Once the people and the automation are satisfied, our engineer completes the pull request. If there’s a merge conflict, the engineer is given instructions on how to sync to the conflict, fix it, and re-push the changes. The automation all runs again on the fixed code, but humans don’t have to sign off again. Soon, we’ll be rolling out an extension built by our friends in Windows which allows conflict resolution right in the browser. That’s pretty amazing – by using an extensibility point, the Windows team built something cool enough that we’re turning around and including in our own workflow.
VSTS merges the code to master, and it’ll deploy in the next sprint or TFS release. Importantly, that doesn’t mean the new feature will show up right away. We’ve talked elsewhere about how we decouple deployment and exposure of new features using feature flags. This means even if the feature needs a little more bake time before it’s ready to show off, if the product builds and deploys, it’s safe to go to master. Once in master, the code ends up in an official build, where it’s (again) tested, confirmed to meet policy, and digitally signed.
Deployment is a complex topic which we’ve covered elsewhere on the site. The branch model is the main intersection between deployment and Git. At the end of each sprint, one of our release managers sends out an email reminding people of the cut-off time. At the appointed time, the release manager creates a new release branch off a particular commit, then lets everyone know which commits are in and which ones missed the train.
If an engineer misses the cutoff, he or she can (with permission) cherry-pick the changes into the release branch. These cherry-picks go through a PR to land in the release branch.
Feature Flags Allow Code to Be Deployed with Controlled Exposure
As we deploy out through our rings and stages, controlling exposure with feature flags, maybe we discover an issue in production. Despite all our automation and review, things happen. There’s no place like production! Usually, we’re alerted by health monitoring and telemetry when something isn’t right. A developer can – you guessed it – create a branch off master, make a fix, and PR it into master. Keeping the same general workflow means that developers don’t have to context-switch or learn a different process for a (hopefully rare) different code change.
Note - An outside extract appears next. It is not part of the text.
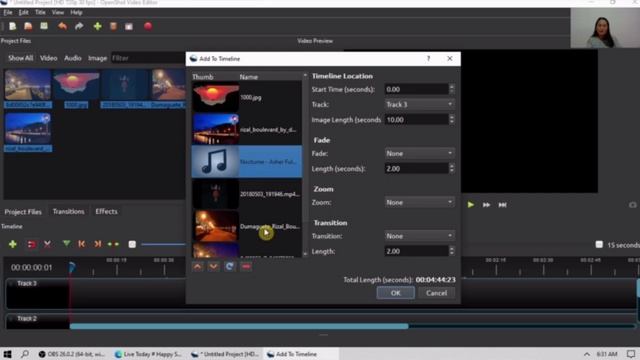Click the red record button in toolbar
This screenshot has height=360, width=640.
click(148, 27)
One additional step is required: to cherry-pick the change into the release branch. We run a hotfix deployment out of the current release branch each weekday morning, though we can also do this on demand for urgent fixes. The fix actually hits production out of the release branch first. But because we develop in master first, we know it won’t regress the next sprint when a new release branch is created from master.
Releases of the on-premises TFS are largely the same, though without the deployment rings and stages. Also, because we do more manual testing on different configurations and data shapes, there’s a longer tail between cutting the release branch and putting the product in the hands of customers.
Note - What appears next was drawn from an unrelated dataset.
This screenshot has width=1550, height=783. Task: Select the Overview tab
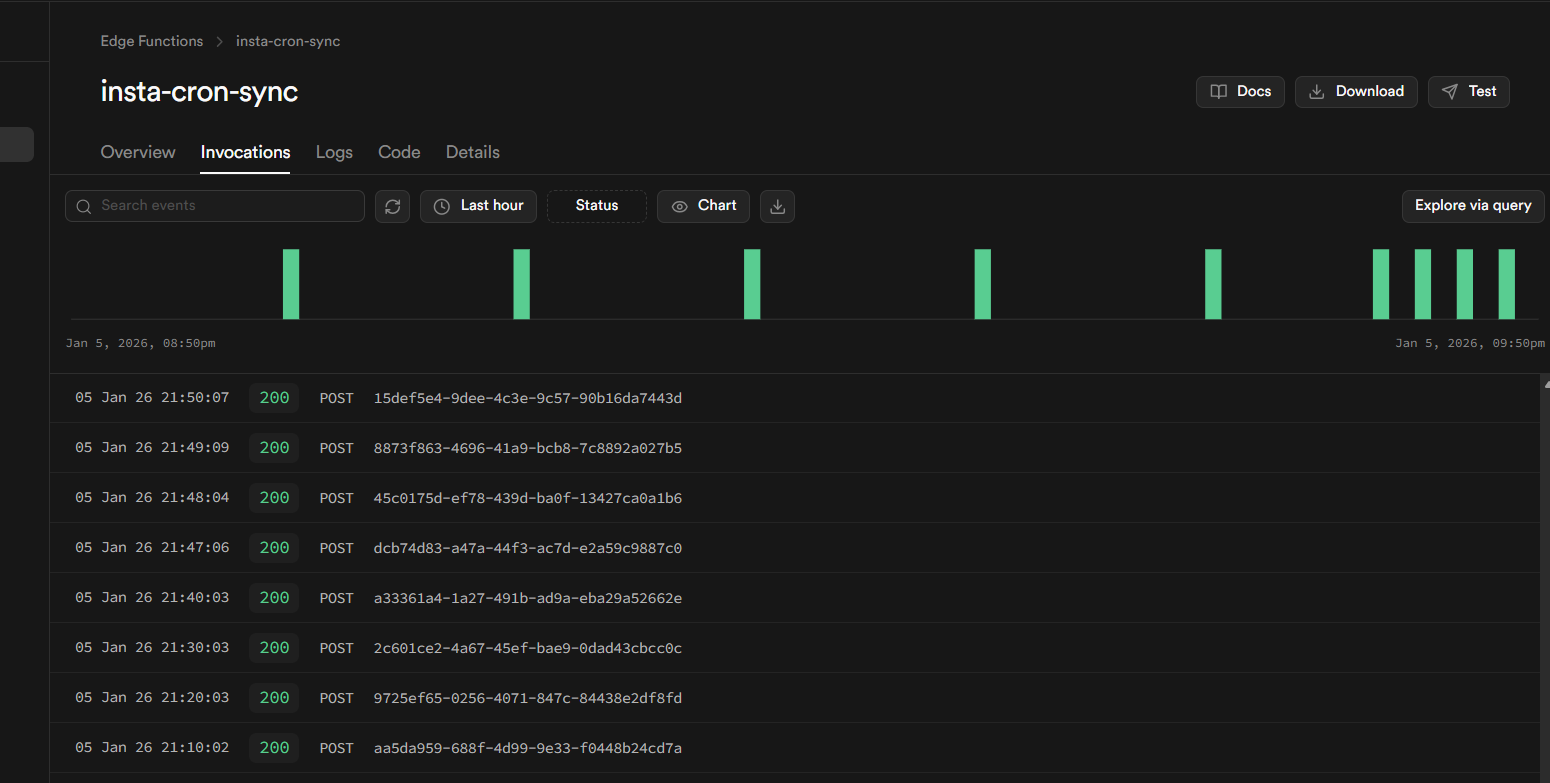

Git Facilitates our Shift Left
Working this way with Git gives us a number of benefits. First, we work out of a single master, virtually eliminating merge debt. Second, the pull request flow gives us a common point to force testing, code review, and error detection early in the pipeline. This helps us shorten the feedback cycle to developers – errors are usually detected in minutes, not hours or days. Also, it gives us confidence when we refactor, since all changes are tested all the time.
Currently, we have more than 200 pull requests and 300 continuous integration builds per day. Together, that amounts to 500 test runs every 24 hours, a level that would have been a fantasy without this workflow.